Com declamações e diálogos assim, "O Vento Lá Fora" é um passeio delicioso sobre as maravilhas do escritor português. Dirigido por Marcio Debellian, mostra a sessão na Flip (Festa Literária Internacional de Paraty) de 2013 em que a mestre e a cantora leram poemas e comentaram a obra de Fernando Pessoa (1888-1935).
Bethânia demonstra admiração pelo poeta colocando seus versos em discos. Berardinelli, 98, é a maior especialista em Pessoa no país. É dela a primeira tese sobre o poeta no Brasil --e a segunda no mundo. Professora emérita de literatura portuguesa da UFRJ e integrante da Academia Brasileira de Letras, declama desde menina.
Em 1962, fez um programa de rádio sobre Camões com o poeta Manuel Bandeira. Com toda essa experiência (mais de 70 anos de magistério), dona Cleo dá show no filme.
Preocupada com entonações, separações de sílabas, hiatos, emoção, conteúdo, ela vai declamando e corrigindo falhas em Bethânia. De vez em quando, lança um comentário.
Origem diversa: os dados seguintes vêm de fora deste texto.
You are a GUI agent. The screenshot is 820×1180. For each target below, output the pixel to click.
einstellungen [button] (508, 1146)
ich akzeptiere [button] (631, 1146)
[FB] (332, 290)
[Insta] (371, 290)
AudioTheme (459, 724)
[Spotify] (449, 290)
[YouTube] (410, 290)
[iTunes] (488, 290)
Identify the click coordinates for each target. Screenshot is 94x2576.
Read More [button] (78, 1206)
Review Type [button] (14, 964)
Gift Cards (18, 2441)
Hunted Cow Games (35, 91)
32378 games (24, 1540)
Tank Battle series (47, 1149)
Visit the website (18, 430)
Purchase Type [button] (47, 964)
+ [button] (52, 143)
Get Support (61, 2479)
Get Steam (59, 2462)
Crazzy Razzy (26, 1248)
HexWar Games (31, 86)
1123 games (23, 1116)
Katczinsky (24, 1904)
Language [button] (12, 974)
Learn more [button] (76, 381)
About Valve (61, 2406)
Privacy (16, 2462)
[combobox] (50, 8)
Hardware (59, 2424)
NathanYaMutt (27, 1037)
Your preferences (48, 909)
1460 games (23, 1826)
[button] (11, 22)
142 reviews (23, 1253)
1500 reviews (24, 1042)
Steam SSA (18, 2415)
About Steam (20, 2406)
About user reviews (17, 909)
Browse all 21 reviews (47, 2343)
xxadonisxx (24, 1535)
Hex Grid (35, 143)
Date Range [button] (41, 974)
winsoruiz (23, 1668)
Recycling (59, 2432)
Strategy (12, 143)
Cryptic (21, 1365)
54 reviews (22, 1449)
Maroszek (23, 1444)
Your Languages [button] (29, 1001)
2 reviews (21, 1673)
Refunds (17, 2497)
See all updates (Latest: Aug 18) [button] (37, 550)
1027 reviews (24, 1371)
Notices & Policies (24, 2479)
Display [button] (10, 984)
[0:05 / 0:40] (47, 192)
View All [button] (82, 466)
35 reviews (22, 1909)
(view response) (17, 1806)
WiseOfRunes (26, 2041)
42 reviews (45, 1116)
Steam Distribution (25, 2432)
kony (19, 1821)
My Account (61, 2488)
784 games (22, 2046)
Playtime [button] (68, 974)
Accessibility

Por exemplo, depois da leitura do poema sobre o ridículo das cartas de amor, dona Cleo afirma: "Coitado do Fernando Pessoa! Nunca soube escrever cartas de amor".
Sem grandes preocupações com didatismos, a fita se deixa levar pela conversa. Filmada em preto e branco, cria ambiente de intimidade com a poesia. Na seleção de versos, trechos de "O Guardador de Rebanhos", "Poema em Linha Reta" e "Aniversário".
"O Vento Lá Fora" abre uma fresta para a degustação do imenso poeta. Para além dos versos, faz uma homenagem à mestra que ensinou Pessoa para várias gerações.